Anche l’idea dello scrittore che
vive in un mondo soltanto suo, isolato e pensoso, cade di fronte alle parole
di Sepúlveda che lo vede e si vive come una persona che “deve essere
coinvolta, deve stare dentro le cose, dentro la vita”.
Ricorda le parole dello scrittore
argentino Rolo Diez: “vivere intensamente compensa ogni sforzo e quasi
ogni sacrificio. Vivere a metà è sempre stata la funzione
e il castigo dei mediocri”.
Con questo entusiasmo Sepúlveda
ha saputo affrontare le varie fasi e i diversi momenti della sua vita,
dall’amore per la Patagonia alla militanza in Greenpeace, dalla letteratura
all’amore per la famiglia, dall’amicizia alla riconoscenza verso i maestri
(Soriano, Cortázar ed Hemingway prima di tutti) e verso tutti coloro
che lo hanno accolto in ogni parte del mondo durante e dopo l’esilio.

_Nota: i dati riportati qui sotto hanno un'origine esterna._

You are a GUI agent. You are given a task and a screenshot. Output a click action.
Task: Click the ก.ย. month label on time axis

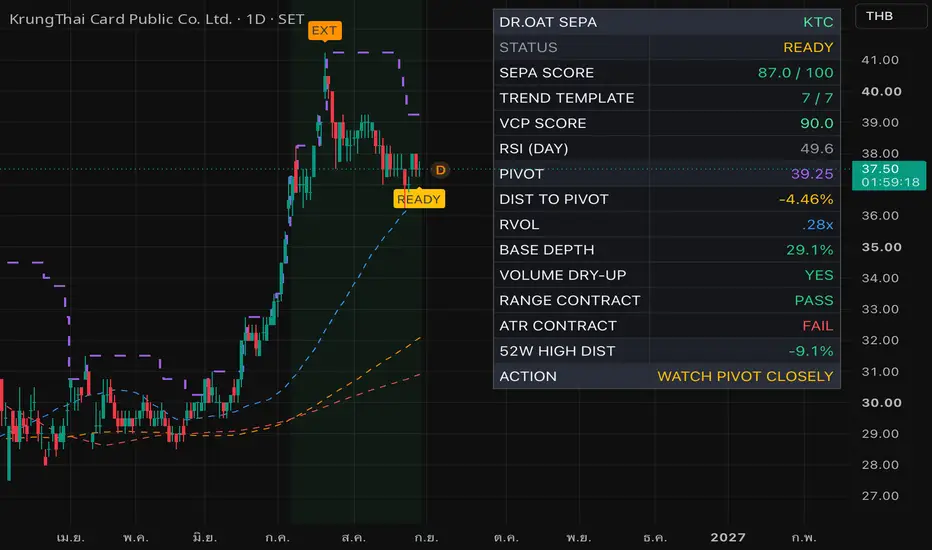click(426, 538)
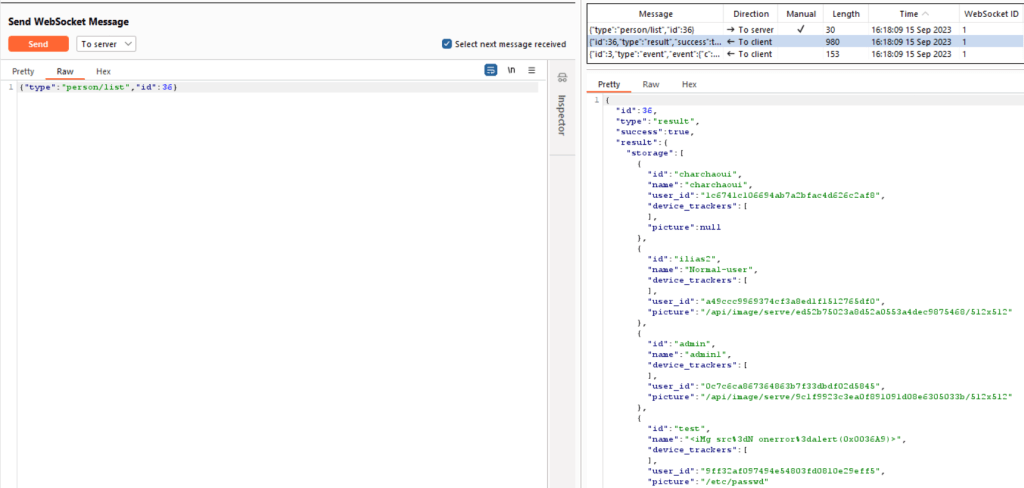The image size is (1024, 488).
Task: Click the Manual checkmark in first row
Action: pyautogui.click(x=800, y=31)
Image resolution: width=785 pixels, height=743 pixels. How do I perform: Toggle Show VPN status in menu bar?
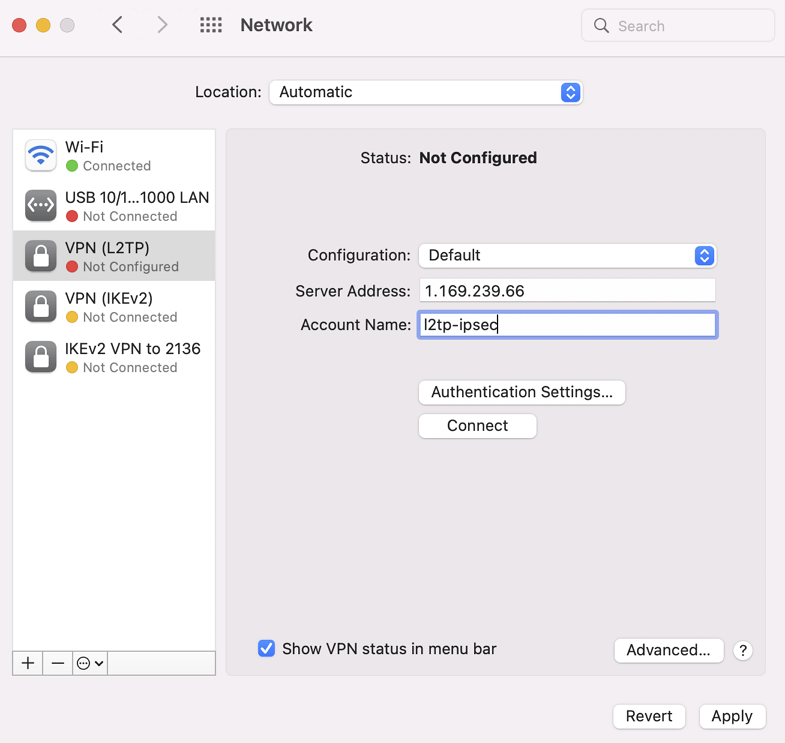[x=267, y=649]
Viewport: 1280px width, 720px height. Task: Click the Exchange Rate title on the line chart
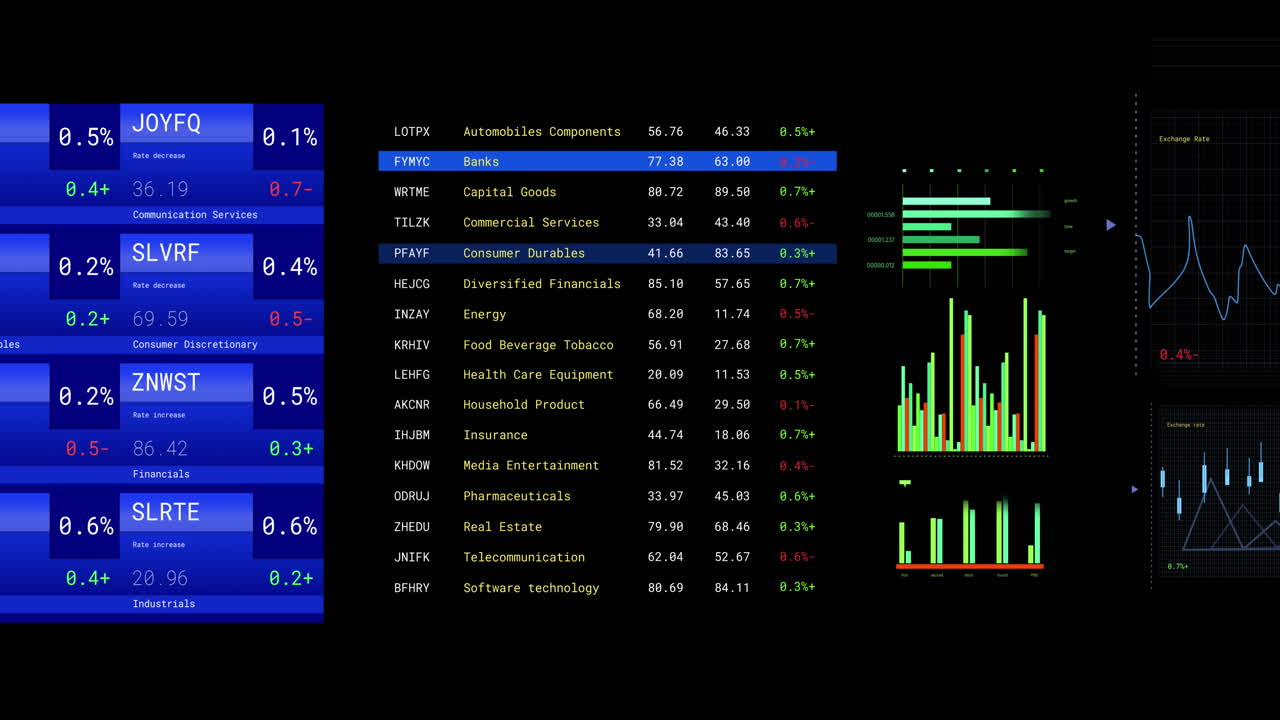click(1184, 139)
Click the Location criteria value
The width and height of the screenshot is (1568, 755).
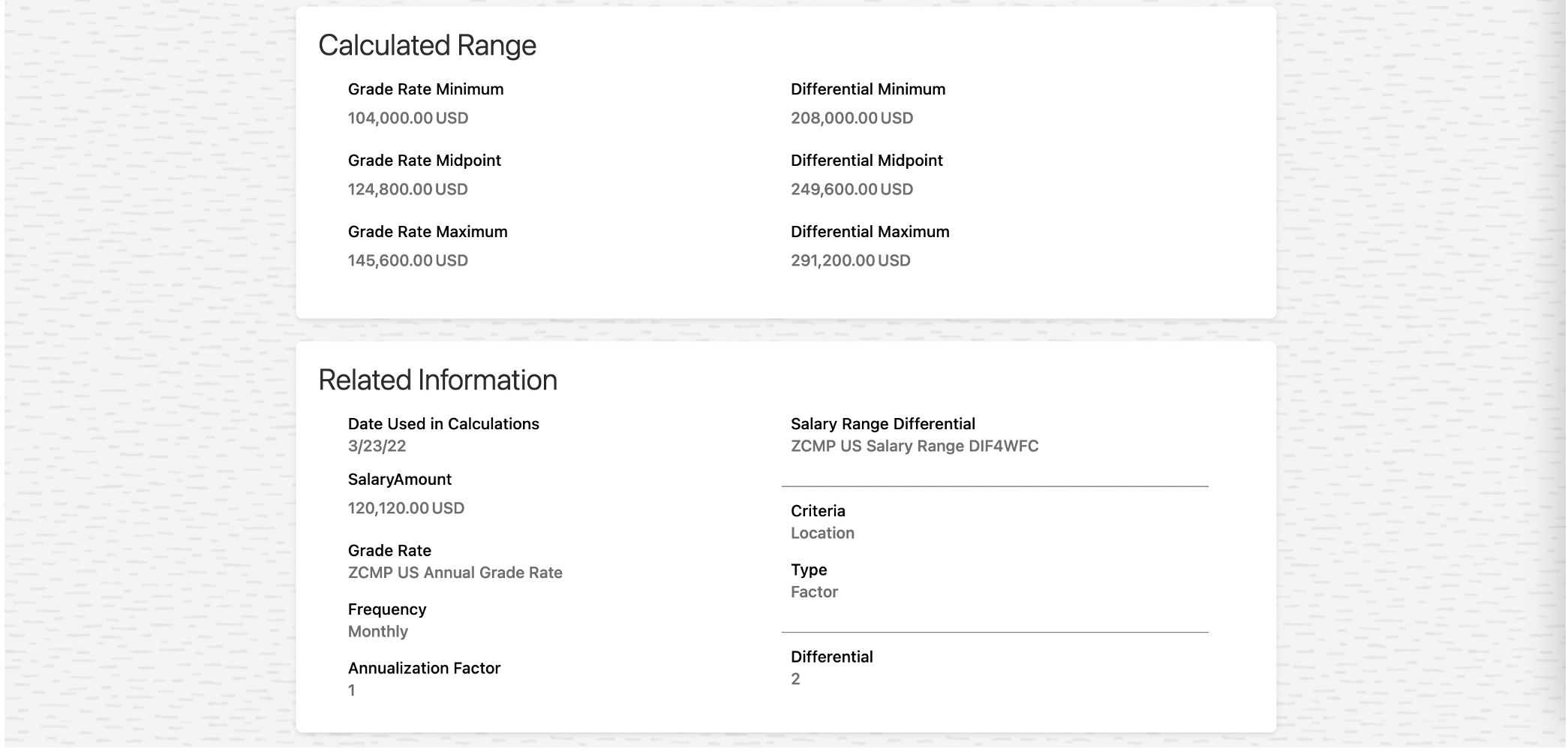click(x=822, y=534)
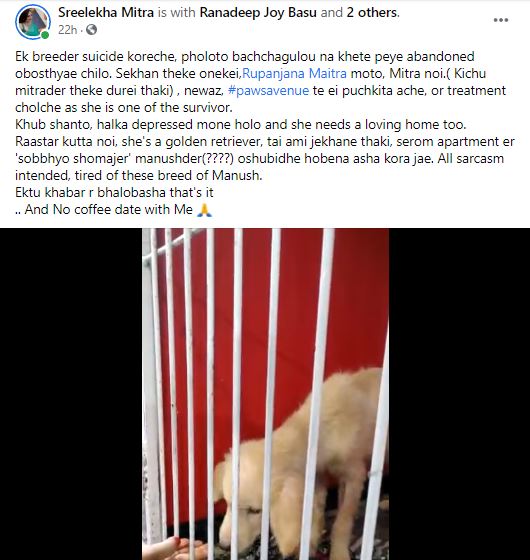
Task: Open Sreelekha Mitra's profile picture
Action: click(x=32, y=22)
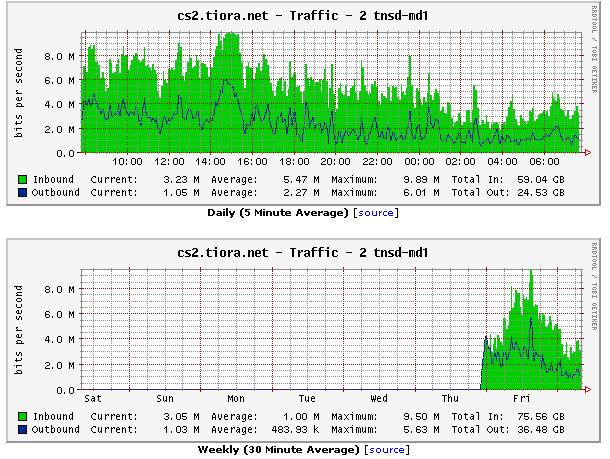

Attento osservatore e critico originale,
nel libro parla e analizza la politica dei paesi ricchi, Stati uniti ed
Europa, e dei paesi poveri, mettendo in rilievo i danni, i pericoli, i
rischi a cui l’intero pianeta sta di fronte ma senza aderire in modo acritico
a quelle che sono le organizzazioni che a questo stato di cose si stanno,
in vari modi, opponendo.
Attraverso l’analisi dell’informazione,
sempre più distante dalla realtà dei fatti, degli arretramenti
culturali sempre più evidenti, di uno smantellamento progressivo
delle garanzie sociali, Sepúlveda si definisce “abbastanza coerente
con il [proprio] passato” ma “senza sentirsene prigioniero” e affronta
la vita procedendo, come tutta la sua generazione spera, “di sconfitta
in sconfitta fino alla vittoria finale”.